During the plasmodial stage, individuals are reddish in colour, but these are almost never seen. When conditions change, the individuals aggregate by means of chemical signalling to form an aethalium, or fruiting body. These appear as small cushion-like blobs measuring about 3–15 mm in diameter. Colour is quite variable, ranging from pinkish grey to yellowish brown or greenish black, with mature individuals tending towards the darker end. They may be either round or somewhat compressed with a warted or rough texture. While immature they are filled with a pink, paste-like fluid. With maturity the fluid becomes a powdery mass of minute grey spores. The spores measure 6 to 7.5 μm and are round in shape with a netted texture and appearing ochre to lavender in colour.
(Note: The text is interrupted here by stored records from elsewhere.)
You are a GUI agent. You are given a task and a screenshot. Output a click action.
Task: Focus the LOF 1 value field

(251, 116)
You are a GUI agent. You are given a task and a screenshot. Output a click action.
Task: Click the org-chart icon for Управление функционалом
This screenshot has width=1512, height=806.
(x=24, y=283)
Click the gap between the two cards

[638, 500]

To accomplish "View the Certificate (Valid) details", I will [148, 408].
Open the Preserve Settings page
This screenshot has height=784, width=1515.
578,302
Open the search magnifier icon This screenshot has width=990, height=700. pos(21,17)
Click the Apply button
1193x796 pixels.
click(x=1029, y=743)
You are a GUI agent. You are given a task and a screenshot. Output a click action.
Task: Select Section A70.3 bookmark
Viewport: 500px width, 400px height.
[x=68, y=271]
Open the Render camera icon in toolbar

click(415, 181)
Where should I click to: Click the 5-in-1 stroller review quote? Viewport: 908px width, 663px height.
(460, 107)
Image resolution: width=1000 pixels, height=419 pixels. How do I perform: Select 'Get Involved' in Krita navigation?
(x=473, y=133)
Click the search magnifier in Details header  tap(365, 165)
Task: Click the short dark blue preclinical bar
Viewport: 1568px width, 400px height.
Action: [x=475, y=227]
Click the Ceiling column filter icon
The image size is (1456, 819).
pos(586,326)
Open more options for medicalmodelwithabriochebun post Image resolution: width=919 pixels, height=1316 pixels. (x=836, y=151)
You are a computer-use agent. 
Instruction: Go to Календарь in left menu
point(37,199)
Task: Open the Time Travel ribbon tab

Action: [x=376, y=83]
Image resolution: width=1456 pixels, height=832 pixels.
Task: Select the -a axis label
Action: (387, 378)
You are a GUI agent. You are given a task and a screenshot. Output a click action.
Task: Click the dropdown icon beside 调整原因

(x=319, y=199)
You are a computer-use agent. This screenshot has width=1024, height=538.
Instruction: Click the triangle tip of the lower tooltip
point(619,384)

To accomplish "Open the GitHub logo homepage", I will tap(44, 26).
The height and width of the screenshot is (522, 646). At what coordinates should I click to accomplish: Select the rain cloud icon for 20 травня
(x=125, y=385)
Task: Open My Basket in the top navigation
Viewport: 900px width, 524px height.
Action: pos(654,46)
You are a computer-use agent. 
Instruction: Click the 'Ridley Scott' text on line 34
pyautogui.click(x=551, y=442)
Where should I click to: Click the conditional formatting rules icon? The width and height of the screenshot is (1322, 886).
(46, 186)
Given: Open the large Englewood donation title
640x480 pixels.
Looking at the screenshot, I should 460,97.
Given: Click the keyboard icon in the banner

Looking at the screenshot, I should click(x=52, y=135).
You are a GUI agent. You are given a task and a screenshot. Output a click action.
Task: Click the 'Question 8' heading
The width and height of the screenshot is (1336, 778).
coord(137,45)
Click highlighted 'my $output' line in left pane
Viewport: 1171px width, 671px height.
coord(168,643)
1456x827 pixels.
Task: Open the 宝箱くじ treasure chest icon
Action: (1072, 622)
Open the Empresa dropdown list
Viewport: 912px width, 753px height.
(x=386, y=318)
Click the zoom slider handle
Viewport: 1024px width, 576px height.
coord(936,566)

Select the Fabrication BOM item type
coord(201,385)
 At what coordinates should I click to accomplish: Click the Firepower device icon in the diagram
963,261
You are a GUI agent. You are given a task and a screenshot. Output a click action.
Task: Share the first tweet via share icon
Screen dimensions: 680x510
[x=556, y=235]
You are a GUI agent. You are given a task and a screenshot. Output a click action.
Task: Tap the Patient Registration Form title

The pseudocapillitia, sterile elements in the spore mass, are long, flattened, branching tubes with transverse wrinkles and folds.

=== Similar species ===
Similar species include Hemitrichia calyculata, Physarum cinereum, Physarum nutans, and Trichia varia.

== Natural products found in this species ==
===Staurosporine analogues===
- Lycogarubin C (also known as chromopyrrolic acid)
- 6-hydroxystaurosporinone
- 5,6-dihydroxyarcyriaflavin A
===Antimicrobal lactones===

Chemically, these are polypropionate lactone glycosides.

Lycogalinoside A contains a 2-deoxy-alpha-L-fucopyranosyl-(1-4)-6-deoxy-beta-D-gulopyranosyl unit.

Lycogalinoside B contains a beta-D-olivopyranosyl-(1-4)-beta-D-fucopyranosyl unit.

==Taxonomy==

This species is classified in the family Tubiferaceae, although it is accepted in the Reticulariaceae family by the Integrated Taxonomic Information System.